Identification of Potential Inhibitors for Poly(ADP‐ribose) Polymerase‐10 (PARP10): Virtual Screening, Molecular Docking, and Molecular Dynamics Simulations

Poly(ADP‐ribose) polymerase‐10 (PARP10) is a critical enzyme involved in DNA damage repair. Its function in cellular repair mechanisms has been implicated in the development of chemoresistance and radioresistance in cancer cells. Consequently, PARP10 inhibition represents a promising, albeit challenging, and therapeutic target for various cancer types. This study aims to discover new PARP10 potential inhibitors via a hybrid of in silico approaches. Initially, pharmacophore‐based virtual screening was conducted on the ZINC and NCI databases.
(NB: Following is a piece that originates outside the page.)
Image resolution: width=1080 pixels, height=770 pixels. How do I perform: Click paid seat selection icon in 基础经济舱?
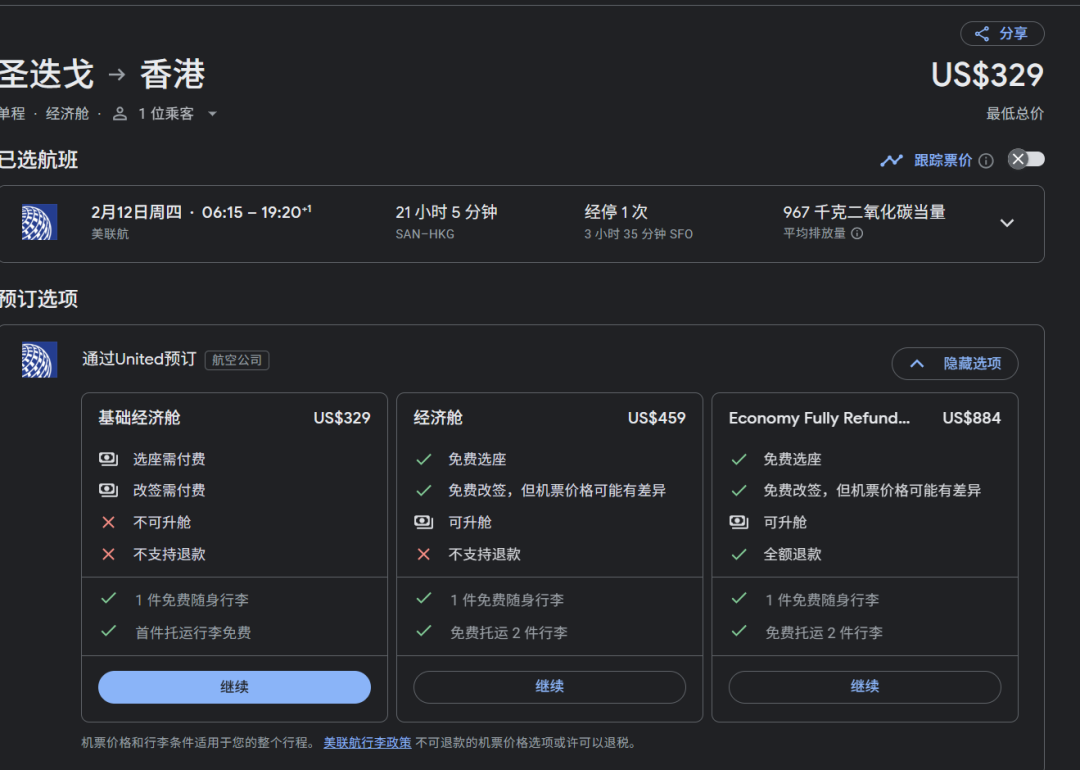coord(108,459)
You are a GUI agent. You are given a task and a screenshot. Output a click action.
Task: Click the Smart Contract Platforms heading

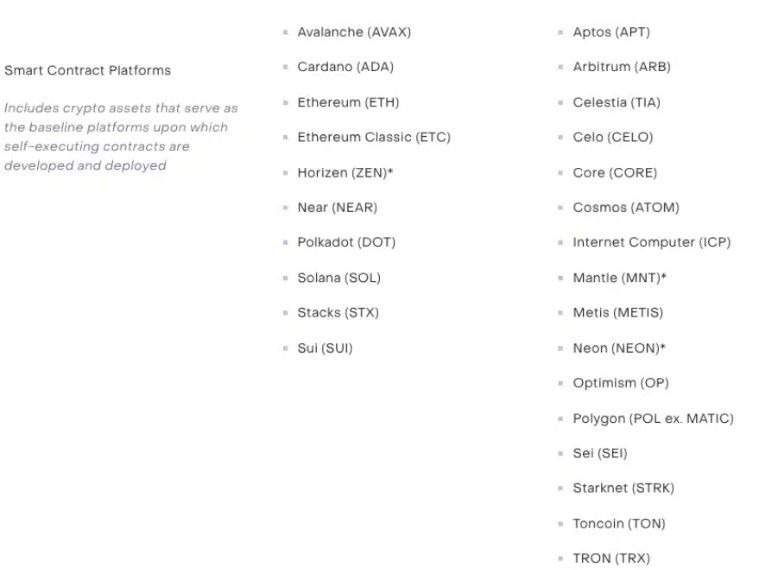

The resulting compounds were subsequently subjected to molecular docking studies to identify potential new PARP10 inhibitors. Subsequently, classical molecular dynamics (MD) simulations were conducted to evaluate and compare the dynamic behavior of the selected ligand, veliparib, and OUL35, a selective PARP10 inhibitor. Ultimately, compound ZINC20906412 was found as a potential lead compound based on its docking score and favorable interactions within the PARP10 active site. This compound may offer therapeutic potential for cancer treatment. A structure‐based pharmacophore model was developed for the PARP10–veliparib complex. Virtual screening was conducted on databases to identify potential PARP10 inhibitors. Potential competitive inhibitors for PARP10 were screened and identified. Simulations confirm that the identified inhibitor and OUL35, as a known inhibitor, are stable in a dynamic environment.